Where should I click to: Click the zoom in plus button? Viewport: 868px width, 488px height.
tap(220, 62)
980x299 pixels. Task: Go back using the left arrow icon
...
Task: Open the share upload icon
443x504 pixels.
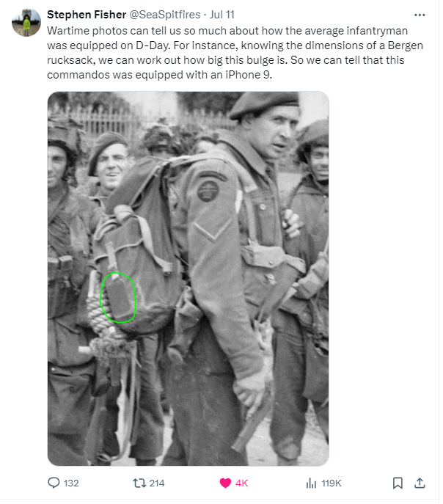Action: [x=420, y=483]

**ASSIGNMENT:**
All that should be written out is the stretch of lines above between the one holding "Where should I" and the one holding "980x299 pixels. Task: Go", inclusive, exactly as given.

**OUTPUT:**
Where should I click to: Click the zoom in plus button? Viewport: 868px width, 488px height.
tap(220, 62)
980x299 pixels. Task: Go back using the left arrow icon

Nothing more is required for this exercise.